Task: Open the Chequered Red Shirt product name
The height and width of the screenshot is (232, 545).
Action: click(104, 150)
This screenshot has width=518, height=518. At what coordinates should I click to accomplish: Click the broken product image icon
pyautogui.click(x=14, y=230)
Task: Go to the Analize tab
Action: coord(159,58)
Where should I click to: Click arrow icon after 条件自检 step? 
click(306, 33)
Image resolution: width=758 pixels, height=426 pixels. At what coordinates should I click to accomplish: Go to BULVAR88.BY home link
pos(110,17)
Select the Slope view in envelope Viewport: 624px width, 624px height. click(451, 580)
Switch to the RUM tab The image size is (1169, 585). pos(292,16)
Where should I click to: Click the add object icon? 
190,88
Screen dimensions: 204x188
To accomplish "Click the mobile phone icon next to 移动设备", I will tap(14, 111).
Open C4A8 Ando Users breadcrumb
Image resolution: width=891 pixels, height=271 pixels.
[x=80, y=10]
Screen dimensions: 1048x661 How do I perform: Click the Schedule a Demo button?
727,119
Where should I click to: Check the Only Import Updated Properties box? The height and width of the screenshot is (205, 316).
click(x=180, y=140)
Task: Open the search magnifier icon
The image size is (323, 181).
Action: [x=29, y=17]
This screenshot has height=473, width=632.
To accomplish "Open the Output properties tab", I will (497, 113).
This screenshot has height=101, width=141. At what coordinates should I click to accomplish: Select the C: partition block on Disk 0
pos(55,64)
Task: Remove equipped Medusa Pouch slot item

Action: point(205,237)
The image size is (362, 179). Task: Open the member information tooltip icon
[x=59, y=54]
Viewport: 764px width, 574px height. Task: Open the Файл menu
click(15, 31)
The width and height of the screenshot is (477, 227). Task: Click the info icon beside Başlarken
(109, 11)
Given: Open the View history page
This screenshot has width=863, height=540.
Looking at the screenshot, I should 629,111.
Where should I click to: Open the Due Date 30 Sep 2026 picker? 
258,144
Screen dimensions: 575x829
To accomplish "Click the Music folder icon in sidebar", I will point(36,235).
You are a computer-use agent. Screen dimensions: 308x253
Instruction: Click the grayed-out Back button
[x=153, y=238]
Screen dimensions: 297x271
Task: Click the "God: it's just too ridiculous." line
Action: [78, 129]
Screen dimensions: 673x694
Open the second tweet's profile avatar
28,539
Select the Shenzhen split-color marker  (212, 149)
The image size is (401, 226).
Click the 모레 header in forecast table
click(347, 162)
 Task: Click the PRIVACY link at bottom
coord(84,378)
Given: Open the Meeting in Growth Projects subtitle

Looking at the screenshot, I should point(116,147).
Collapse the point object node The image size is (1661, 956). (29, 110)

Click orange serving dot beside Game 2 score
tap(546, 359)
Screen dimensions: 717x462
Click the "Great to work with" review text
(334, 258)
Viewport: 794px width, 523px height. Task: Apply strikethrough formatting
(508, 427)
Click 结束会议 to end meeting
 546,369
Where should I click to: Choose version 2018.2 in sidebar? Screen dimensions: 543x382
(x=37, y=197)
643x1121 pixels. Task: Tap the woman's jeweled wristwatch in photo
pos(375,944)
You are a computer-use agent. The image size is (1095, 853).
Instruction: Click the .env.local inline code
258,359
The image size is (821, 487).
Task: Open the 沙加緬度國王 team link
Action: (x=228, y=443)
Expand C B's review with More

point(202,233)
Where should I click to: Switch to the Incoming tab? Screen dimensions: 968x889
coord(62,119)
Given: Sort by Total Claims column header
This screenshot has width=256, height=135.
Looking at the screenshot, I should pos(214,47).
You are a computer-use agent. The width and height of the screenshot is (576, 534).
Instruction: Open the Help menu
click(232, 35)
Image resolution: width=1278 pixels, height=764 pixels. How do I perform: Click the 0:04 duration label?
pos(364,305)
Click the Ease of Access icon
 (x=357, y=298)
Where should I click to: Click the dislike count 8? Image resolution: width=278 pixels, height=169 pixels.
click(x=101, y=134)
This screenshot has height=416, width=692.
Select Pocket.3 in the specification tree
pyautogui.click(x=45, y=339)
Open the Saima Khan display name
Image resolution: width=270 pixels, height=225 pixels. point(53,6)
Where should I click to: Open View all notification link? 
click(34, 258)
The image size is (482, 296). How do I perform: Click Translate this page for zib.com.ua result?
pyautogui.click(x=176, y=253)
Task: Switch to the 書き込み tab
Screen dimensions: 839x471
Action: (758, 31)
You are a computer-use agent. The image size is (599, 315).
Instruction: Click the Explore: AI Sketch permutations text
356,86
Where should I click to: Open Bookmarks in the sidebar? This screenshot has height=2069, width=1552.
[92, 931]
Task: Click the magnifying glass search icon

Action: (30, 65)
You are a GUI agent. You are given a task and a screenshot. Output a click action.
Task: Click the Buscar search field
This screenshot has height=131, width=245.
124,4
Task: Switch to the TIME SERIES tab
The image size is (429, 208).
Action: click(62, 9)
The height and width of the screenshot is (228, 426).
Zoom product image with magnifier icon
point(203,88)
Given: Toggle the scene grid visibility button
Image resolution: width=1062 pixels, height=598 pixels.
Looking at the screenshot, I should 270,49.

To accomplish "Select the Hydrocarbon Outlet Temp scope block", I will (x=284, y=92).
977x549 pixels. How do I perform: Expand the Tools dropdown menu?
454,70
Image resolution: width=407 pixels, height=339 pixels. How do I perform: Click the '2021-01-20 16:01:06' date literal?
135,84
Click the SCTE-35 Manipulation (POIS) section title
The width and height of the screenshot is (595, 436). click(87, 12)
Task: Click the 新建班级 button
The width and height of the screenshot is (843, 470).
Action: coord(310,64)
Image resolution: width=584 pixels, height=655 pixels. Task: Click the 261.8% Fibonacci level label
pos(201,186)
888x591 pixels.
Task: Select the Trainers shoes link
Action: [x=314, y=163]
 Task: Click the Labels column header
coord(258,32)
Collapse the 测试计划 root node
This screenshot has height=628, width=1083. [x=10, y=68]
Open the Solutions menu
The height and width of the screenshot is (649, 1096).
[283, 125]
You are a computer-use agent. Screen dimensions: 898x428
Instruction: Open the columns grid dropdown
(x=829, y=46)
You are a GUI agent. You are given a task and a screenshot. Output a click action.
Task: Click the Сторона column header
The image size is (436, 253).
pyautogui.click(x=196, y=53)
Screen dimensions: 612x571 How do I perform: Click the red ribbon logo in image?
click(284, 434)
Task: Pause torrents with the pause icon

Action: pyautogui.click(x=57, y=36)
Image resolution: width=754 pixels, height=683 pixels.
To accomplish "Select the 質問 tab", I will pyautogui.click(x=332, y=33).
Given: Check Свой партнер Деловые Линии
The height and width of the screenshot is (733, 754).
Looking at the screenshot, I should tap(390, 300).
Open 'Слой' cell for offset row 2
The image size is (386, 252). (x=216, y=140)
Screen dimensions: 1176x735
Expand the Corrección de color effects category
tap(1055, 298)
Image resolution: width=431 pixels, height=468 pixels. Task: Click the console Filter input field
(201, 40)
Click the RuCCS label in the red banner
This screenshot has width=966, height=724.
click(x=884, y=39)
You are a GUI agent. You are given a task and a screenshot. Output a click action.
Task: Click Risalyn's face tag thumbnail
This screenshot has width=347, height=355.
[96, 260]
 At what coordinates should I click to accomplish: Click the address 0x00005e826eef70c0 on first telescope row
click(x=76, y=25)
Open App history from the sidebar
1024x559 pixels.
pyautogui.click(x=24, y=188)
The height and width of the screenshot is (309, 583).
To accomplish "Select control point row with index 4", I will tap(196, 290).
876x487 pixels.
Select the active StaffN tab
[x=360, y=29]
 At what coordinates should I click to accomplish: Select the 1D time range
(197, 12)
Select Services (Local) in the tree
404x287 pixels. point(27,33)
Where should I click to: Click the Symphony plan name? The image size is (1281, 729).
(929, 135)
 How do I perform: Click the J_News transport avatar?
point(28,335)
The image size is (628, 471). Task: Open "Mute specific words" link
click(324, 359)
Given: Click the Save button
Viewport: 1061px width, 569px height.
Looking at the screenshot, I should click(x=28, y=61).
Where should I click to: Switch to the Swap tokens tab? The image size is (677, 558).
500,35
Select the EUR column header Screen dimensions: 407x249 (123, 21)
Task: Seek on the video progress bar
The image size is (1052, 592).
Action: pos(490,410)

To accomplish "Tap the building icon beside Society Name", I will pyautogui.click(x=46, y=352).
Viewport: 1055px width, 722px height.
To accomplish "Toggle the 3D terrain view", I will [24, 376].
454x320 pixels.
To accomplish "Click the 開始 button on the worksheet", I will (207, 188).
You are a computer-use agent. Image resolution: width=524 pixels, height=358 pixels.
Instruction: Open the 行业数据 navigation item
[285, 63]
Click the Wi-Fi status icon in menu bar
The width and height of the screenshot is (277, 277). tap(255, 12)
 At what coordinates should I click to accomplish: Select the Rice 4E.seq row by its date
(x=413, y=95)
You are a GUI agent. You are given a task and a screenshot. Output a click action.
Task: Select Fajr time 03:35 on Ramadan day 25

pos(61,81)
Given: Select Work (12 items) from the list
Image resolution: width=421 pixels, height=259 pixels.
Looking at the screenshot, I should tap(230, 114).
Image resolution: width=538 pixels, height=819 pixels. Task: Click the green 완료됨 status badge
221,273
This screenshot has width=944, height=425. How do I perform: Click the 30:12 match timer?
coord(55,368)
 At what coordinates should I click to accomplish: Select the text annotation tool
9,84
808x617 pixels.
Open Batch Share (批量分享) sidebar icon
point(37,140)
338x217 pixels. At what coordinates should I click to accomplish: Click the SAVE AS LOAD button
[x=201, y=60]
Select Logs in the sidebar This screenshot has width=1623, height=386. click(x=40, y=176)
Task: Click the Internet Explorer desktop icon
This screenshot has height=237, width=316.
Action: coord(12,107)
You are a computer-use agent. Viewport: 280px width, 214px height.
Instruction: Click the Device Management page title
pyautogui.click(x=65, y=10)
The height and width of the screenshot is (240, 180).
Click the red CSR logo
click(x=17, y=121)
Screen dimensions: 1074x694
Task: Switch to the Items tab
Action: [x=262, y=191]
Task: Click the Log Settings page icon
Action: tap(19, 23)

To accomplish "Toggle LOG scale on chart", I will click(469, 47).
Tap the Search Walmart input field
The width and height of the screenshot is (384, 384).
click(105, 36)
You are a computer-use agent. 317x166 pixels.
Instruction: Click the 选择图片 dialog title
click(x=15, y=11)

◆ ◆ ◆ ◆ ◆ ◆ ◆

→ **Problem requirements**
Please state how many lines in the entries above include the string "from", and write only that number.

→ **The answer**
2